Persistent gaps and risk drivers​

  • Patch deployment friction in OT: Testing windows, uptime constraints, and regulatory processes mean patches can linger in “staging” long after they are released. This is a structural problem for OT security.
  • Legacy and end‑of‑life systems: Several advisories indicate affected versions that are at or near end‑of‑life, leaving operators with limited upgrade paths or costly replacement decisions.
  • Standards‑level vulnerabilities: Protocol weaknesses (e.g., EoT/HoT) that require re‑engineering of standards and equipment introduce long remediation horizons and necessitate interim operational controls.

Recommendations for Windows administrators and SOC teams​

  • Treat Windows hosts used for ICS configuration (e.g., Johnson Controls ICU, engineering workstations) as high‑risk assets: enforce strict patching, application whitelisting, host‑based EDR, and privileged access management.
  • Maintain an up‑to‑date software bill of materials (SBOM) for OT assets that interfaces with Windows servers, and prioritize patching based on exposure (internet reachable > business network reachable > isolated).
  • Integrate CISA advisory parsing into vulnerability management workflows: map CVEs to internal assets, assign risk owners, and schedule prioritized remediation sprints.
  • Where vendor patches are unavailable or cannot be applied quickly, implement network controls and monitoring, and escalate to executive decision makers for funding of replacements if devices are EoL.

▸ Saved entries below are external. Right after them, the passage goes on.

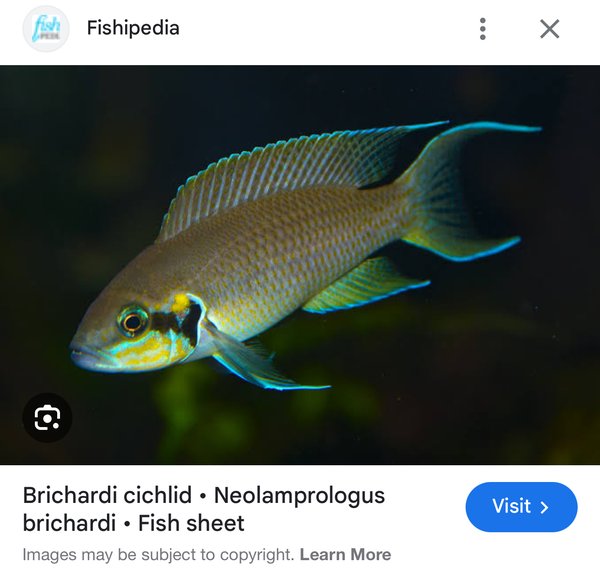Dismiss the preview with the X

click(549, 29)
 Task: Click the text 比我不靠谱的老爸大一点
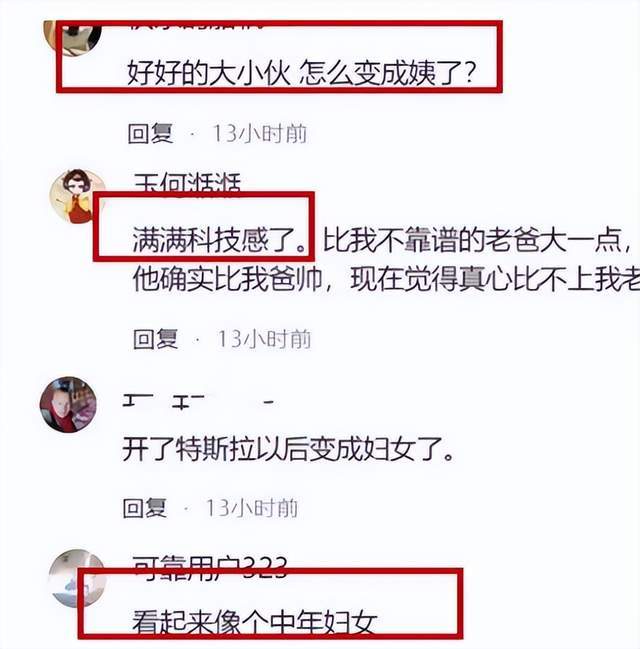[x=477, y=240]
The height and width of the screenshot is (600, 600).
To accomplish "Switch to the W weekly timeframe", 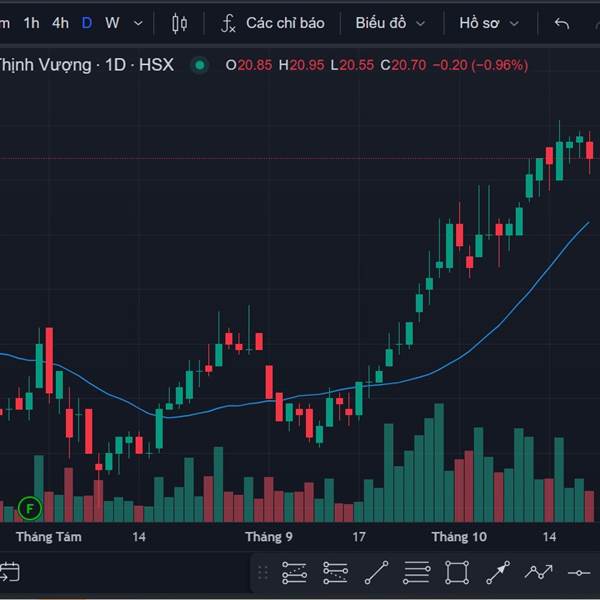I will point(112,23).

What we verified and what remains to confirm​

  • Verified: AVEVA PI Integrator CVE IDs and upgrade guidance; Schneider PME deserialization CVE; MegaSys Telenium RCE CVE; Santesoft PACS CVEs and recommended upgrade; EoT/HoT weak authentication and industry response. These claims are corroborated with CISA advisory pages and independent third‑party advisories (Tenable, MS‑ISAC, industry reporting). (cisa.gov, tenable.com)
  • To confirm: precise exploit code availability and evidence of in‑the‑wild exploitation at the time of writing. CISA’s advisories commonly state “No known public exploitation” for several entries (AVEVA, MegaSys, others) — operators should nevertheless assume that motivated adversaries will attempt to weaponize high‑impact CVEs quickly. Always check vendor advisories, CVE databases, and threat intelligence feeds for updates.

Conclusion​

The August 12 CISA roll‑up is another reminder that ICS security is not an occasional compliance activity but an ongoing operational discipline. The advisories span low‑complexity remote exploits, deserialization and input‑validation bugs, Windows‑hosted configuration tool issues, and a standards‑level failure in rail telemetry that together illustrate the gamut of challenges facing defenders.
Immediate priorities for affected operators are inventory discovery, patch deployment where feasible, and rapid implementation of compensating network and host controls where patches are delayed. For safety‑critical standards issues, coordinate with industry bodies and regulators while executing short‑term operational mitigations to minimize risk.
CISA’s consolidated advisories and the corroborating vendor and research advisories provide both the what and the how — but the countermeasure that matters most is translation into prioritized, funded operational actions: patch, segment, monitor, and replace where necessary.

Key quick actions (one‑page checklist)
  • Inventory affected products and versions.
  • Apply vendor patches (AVEVA PI Integrator -> 2020 R2 SP2+, Schneider PME hotfix, MegaSys patched versions, Santesoft 4.2.0+, Johnson Controls firmware/ICU updates). (cisa.gov, tenable.com)
  • Isolate administrative interfaces and enforce application whitelisting on Windows hosts.
  • Enhance detection (OT IDS, RF monitoring for EoT/HoT).
  • Plan capital replacement and standards engagement for protocol‑level flaws.